Confused about what AI means for you as a writer right now? Here are the facts.
As recently reported in The Bookseller, developments in artificial intelligence (AI) prompted the Society of Authors to reach out to AI firms, advocating for fair compensation for authors whose work is being used to train models. This is a critical issue, and like much about AI, it is complex and often misunderstood.
We, as authors, cannot possibly stay on top of every "techie" advancement, but it is worth understanding the basics: what AI really is, how it works, and what it means for our rights.
AI has been around for years and is deployed in countless ways we take for granted. When Amazon recommends products to you, that is AI at work. When you use tools like Microsoft Editor or Grammarly, you’re benefiting from AI.
Such systems consist of sophisticated models (like "neural networks" or "random forests") that help computers do tasks that require human intelligence, like recognising patterns and making decisions in many situations—including solving crimes.
The buzz today is about generative AI, a true step change in advancement. These models can create entirely new content—text, music, images—seemingly out of thin air. And that is a worry.
Large Language Models (LLMs) like ChatGPT are at the core of this technology, able to generate entire paragraphs, summarise complex topics and even mimic writing styles. What may look like magic is still only maths. It is auto-predict on steroids, determining what word is statistically most likely to come next in a sentence, based on an astronomical amount of content they’ve been trained on.
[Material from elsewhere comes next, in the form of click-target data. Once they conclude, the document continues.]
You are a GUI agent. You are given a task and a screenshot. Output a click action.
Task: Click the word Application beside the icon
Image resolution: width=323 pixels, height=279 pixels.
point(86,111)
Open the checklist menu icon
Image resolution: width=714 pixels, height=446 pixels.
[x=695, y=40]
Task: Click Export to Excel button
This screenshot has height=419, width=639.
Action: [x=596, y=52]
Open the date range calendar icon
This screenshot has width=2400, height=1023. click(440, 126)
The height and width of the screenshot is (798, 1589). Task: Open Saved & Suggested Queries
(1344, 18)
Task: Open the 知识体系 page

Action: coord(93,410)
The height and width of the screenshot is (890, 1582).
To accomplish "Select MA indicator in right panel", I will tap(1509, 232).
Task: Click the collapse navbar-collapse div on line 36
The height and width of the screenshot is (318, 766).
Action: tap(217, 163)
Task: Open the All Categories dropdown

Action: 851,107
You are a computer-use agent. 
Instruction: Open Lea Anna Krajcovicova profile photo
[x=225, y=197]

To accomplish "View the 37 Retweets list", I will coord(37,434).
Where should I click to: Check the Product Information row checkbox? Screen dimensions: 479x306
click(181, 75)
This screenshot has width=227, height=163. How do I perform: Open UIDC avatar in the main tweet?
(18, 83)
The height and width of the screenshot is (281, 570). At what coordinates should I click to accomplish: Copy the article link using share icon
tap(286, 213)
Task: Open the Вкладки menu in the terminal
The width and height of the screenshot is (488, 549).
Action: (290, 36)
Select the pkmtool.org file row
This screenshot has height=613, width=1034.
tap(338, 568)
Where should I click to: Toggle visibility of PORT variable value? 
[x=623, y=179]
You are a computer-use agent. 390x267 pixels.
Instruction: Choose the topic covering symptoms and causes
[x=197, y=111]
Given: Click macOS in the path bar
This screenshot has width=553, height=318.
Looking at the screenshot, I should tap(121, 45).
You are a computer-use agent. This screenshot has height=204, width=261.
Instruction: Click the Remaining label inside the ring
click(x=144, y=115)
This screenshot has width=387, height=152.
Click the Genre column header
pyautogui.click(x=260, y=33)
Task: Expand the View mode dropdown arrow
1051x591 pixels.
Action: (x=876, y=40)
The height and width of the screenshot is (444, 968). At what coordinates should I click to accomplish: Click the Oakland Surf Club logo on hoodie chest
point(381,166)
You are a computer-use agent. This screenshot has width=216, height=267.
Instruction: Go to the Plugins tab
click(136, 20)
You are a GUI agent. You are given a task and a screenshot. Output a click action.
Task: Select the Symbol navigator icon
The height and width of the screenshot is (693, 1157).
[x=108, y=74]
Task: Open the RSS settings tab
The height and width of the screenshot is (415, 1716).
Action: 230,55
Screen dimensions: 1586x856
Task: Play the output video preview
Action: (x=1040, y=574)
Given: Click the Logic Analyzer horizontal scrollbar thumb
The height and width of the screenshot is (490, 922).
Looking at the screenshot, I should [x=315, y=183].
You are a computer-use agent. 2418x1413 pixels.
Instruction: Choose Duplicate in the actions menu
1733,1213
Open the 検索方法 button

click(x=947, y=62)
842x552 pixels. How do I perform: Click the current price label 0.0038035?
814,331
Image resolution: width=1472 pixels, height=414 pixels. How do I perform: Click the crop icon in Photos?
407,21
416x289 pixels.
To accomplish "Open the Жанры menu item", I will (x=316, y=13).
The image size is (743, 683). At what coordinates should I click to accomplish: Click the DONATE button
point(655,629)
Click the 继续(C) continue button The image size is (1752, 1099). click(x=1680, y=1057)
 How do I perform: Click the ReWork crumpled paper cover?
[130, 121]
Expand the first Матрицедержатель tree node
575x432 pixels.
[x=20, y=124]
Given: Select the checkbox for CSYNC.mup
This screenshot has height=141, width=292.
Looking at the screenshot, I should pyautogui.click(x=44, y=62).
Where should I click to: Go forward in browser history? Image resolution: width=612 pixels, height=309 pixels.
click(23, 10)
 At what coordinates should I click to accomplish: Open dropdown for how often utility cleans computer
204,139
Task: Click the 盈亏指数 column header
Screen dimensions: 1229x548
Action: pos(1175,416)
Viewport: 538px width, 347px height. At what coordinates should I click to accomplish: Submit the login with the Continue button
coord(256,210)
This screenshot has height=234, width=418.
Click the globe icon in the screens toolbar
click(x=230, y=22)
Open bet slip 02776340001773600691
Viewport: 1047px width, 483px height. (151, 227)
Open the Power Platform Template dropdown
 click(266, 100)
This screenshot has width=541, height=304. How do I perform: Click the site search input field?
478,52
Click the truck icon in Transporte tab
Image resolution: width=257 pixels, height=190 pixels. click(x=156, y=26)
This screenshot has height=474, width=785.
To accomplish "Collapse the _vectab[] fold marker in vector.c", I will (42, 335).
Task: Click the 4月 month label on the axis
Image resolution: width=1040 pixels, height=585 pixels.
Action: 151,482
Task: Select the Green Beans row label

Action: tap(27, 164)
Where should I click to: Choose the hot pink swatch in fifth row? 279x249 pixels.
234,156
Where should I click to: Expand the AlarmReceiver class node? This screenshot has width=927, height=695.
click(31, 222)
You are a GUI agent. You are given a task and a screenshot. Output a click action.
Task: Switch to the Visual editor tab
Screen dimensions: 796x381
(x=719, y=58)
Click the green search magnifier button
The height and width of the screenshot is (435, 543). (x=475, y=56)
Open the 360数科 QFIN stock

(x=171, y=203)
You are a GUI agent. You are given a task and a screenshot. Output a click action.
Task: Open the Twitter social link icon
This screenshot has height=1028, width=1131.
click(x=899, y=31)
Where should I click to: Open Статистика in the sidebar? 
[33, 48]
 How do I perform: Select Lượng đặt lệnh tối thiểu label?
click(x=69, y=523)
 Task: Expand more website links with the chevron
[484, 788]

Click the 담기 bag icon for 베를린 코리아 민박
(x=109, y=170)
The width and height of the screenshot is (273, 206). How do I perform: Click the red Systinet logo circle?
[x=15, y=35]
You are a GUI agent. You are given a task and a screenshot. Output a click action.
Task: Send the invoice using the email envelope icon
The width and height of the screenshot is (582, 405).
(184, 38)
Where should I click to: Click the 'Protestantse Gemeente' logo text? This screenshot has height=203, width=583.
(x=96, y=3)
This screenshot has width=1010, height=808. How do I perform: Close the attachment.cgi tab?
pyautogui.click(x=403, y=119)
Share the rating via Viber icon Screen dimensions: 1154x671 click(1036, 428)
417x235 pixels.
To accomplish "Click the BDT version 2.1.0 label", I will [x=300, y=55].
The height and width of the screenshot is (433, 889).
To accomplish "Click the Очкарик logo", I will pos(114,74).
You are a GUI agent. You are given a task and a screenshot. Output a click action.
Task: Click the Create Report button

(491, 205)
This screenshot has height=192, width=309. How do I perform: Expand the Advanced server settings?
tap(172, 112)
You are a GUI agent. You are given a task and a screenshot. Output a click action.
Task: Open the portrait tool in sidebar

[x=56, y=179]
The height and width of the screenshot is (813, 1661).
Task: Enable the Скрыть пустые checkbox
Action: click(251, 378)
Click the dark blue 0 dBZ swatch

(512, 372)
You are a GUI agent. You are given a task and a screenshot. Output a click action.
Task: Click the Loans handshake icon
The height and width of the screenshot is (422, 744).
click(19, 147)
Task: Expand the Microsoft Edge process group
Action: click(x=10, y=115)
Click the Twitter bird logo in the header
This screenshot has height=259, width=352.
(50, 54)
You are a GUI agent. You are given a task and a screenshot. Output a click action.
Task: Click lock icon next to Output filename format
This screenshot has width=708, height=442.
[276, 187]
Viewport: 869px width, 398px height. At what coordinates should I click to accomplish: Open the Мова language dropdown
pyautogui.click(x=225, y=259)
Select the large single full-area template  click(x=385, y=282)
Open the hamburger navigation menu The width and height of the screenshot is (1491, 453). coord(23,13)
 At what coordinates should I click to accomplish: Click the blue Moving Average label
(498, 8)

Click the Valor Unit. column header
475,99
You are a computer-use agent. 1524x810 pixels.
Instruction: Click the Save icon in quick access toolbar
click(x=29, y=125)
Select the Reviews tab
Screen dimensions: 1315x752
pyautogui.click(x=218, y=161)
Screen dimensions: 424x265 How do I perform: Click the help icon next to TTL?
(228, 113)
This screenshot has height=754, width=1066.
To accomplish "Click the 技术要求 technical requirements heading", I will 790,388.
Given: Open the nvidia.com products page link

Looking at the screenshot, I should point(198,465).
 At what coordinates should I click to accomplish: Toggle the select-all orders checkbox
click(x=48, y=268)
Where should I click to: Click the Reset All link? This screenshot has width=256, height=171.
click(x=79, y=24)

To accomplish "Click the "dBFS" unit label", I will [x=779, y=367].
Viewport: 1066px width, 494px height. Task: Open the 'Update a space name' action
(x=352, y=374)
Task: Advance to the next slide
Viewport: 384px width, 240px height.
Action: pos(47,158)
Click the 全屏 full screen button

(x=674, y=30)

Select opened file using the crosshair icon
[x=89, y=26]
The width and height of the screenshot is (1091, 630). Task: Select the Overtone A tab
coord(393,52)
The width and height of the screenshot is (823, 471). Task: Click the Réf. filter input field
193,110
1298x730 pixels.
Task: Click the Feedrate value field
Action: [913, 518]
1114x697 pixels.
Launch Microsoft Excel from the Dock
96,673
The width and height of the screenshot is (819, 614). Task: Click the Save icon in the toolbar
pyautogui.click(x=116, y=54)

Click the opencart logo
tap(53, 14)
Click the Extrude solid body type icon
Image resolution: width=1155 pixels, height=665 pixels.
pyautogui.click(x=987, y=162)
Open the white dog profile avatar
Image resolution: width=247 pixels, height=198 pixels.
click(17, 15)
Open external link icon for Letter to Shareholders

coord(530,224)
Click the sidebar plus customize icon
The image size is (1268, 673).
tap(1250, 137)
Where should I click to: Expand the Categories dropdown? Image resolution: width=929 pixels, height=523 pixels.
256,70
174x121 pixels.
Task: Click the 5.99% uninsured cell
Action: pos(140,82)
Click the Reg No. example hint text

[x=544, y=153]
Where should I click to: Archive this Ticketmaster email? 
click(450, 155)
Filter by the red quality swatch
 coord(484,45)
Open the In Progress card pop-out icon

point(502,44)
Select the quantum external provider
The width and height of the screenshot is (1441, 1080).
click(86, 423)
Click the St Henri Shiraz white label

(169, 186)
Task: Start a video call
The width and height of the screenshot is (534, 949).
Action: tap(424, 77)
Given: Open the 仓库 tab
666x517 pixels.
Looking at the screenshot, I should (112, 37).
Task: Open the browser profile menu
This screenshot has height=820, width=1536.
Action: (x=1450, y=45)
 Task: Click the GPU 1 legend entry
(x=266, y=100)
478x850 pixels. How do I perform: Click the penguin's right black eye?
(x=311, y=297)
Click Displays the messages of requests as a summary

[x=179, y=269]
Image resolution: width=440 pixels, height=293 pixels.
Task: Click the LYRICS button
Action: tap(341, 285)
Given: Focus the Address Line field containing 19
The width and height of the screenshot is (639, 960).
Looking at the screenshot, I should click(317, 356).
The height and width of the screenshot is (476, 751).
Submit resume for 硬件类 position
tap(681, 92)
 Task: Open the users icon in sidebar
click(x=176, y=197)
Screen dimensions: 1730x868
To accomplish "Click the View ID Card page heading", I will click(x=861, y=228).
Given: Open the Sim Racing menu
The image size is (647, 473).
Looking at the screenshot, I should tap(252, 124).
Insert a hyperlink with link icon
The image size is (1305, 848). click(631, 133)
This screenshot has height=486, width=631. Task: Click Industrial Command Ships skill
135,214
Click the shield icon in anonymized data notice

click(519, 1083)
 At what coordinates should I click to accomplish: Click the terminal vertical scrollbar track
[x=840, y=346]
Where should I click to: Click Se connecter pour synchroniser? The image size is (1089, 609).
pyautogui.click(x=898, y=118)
And it can be wildly wrong. It’s important to remember they’re not knowledge engines—they do not "know" facts—they are just incredibly adept at generating human-like text.
Tools like Google’s Gemini and Microsoft’s Copilot are now blending AI with search engines to provide more accurate information, and even cite their sources. But for now, when using it for research, it is best to always query where their confident assertions came from and verify.
If you are using a free version of a model like ChatGPT, Claude, or Gemini, your input may be used to further train the model
The process of training LLMs involves feeding them enormous amounts of text. This is where the controversy begins. Many lawsuits have emerged from artists and intellectual property owners who object to their work being used without consent to train models. While this might seem like a straightforward copyright issue, the reality is more nuanced.
Under current copyright laws, there is a potentially valid argument that such LLMs are making "fair use" of copyrighted materials because they do not reproduce text verbatim; they are merely learning—just like we do when we read our genre’s blurbs on Amazon to improve our own pitch. However, the bigger issue is not whether what they create breaches copyright, but whether they obtained the texts legally.
Modern books are not generally available for free on the web, nor are they public domain. Yet, somehow, AI models have accessed them. This has led to lawsuits alleging that some models have been trained using pirated copies of books. In response, AI companies are starting to strike deals with publishers, like Condé Nast, for legitimacy.
Another concern for authors is what happens when they use generative AI. If you are using a free version of a model like ChatGPT, Claude or Gemini, your input may be used to further train the model (the same is true for Grammarly, and so on). This does not mean the tool will regurgitate your exact sentences for someone else, but it does mean that your input contributes to its learning process, which some people object to out of principle.
However, if you are using a paid version, you have a closed environment and what you input generally isn’t used to train the model. That is why corporations with sensitive or proprietary information tend to subscribe.
A final concern raised is what happens if agents or editors use AI models to process manuscripts. If they have a paid subscription, using it to analyse a manuscript is not fundamentally different from sharing it with a human colleague. The knowledge generated by the AI stays within the agency, much like human memory.
However, if an agency or publisher uses a free AI model, this raises significant ethical concerns because they would be distributing authors’ copyrighted work without consent.
As the recent HarperCollins deal with an AI audio company shows, publishers are eager to embrace innovative technologies. But with AI developing so rapidly, it is crucial that they and all trade associations—for authors, agents and publishers—remain vigilant, and develop ethical policies and guardrails to protect the industry’s most valuable asset: the writers.